English versionCosimo I de' Medici, Granduca di Toscana, fondò a Pisa l'Ordine Militare e Cavalleresco di Santo Stefano. Il Papa Pio IV approvò il nuovo Ordine il 1° ottobre 1561 e determinò che l'Ordine osservasse le regole di San Benedetto, fosse insignito della croce rossa a spicchi con punte lanceolate
e si denominasse di Santo Stefano, papa e martire, in onore della vittoria su Siena riportata da Cosimo il 2 agosto 1554, nel giorno della ricorrenza di quel Santo.
In Pisa, Cosimo stabili' la residenza dell'Ordine nella monumentale piazza, detta poi dei Cavalieri. Giorgio Vasari innalzò due grandi fabbriche e un tempio dedicati a Santo Stefano, come chiesa dell'Ordine.La chiesa, con bolla del 7 luglio 1562, venne officiata come una Collegiata. La costruzione della chiesa venne iniziata dal Vasari il 17 aprile 1565, nel luogo ove prima sorgeva la storica chiesa di Sebastiano alla Fabbriche Maggiori, nella quale i Ghibellini avevano tenuto consiglio il 1° luglio 1288 per deporre il Conte Ugolino della Gherardesca dalla carica di Capitano del Popolo
In origine la chiesa fu ad una sola navata; le due laterali furono aggiunte nel sec. XVII e adibite al culto solo nel 1867.

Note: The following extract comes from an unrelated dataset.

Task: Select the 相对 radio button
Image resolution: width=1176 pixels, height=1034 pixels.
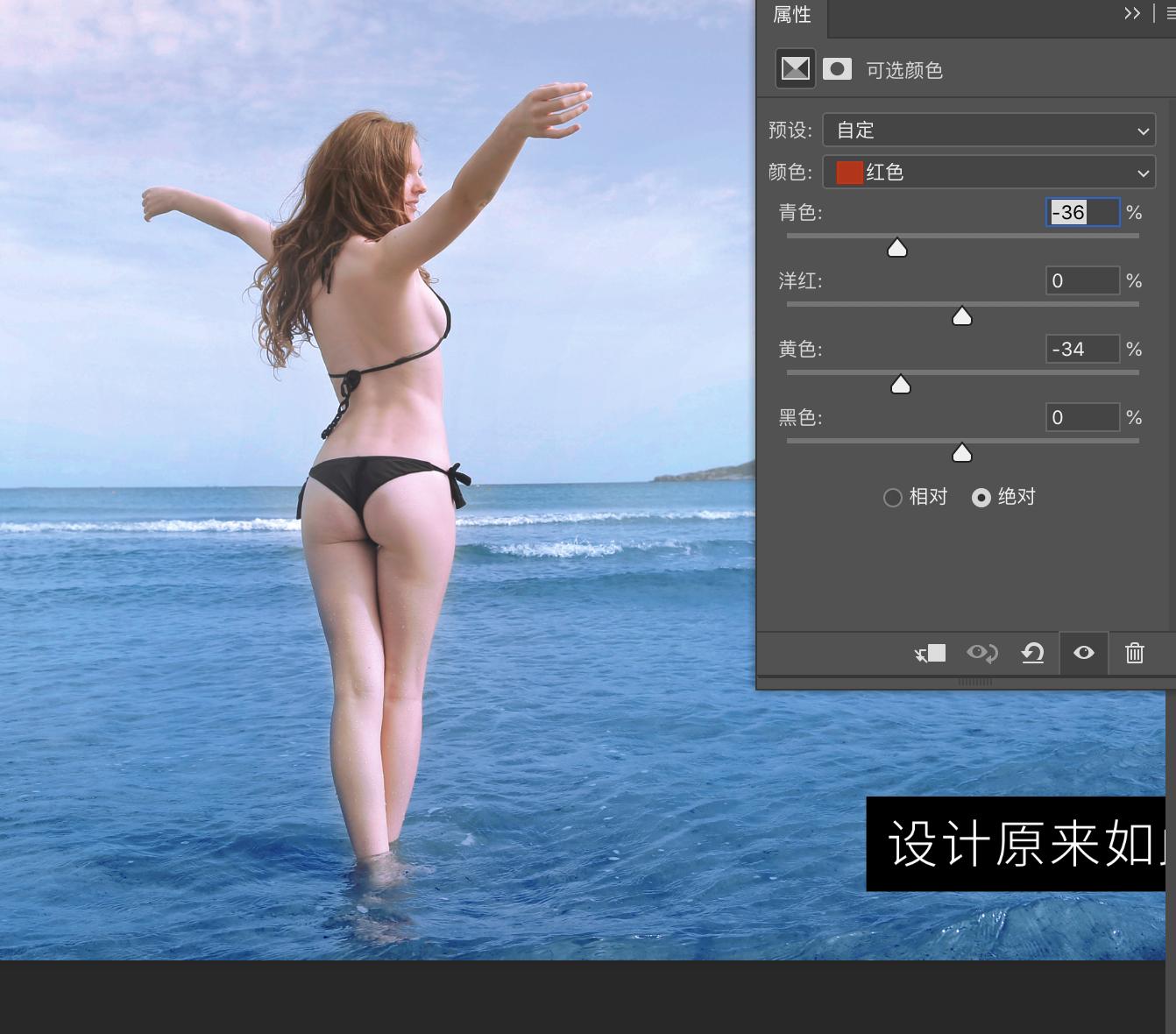Action: [893, 497]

La chiesa fu consacrata il 21 dicembre 1569. Primo Priore della chiesa fu il Canonico Pisano Mons. Francesco Perignani. Leonardo Bitossi ne lavorò i marmi e il pietrame della Golfolina; Davide Fortini ne diresse i lavori; capomastro fu Domenico Celli di Lucca.
La facciata
, tutta in marmo, fu realizzata sul modello di Don Giovanni De' Medici, nel 1594-1606. Le due piccole facciate laterali furono completate, su disegno dell'ing. Pera, nel 1934.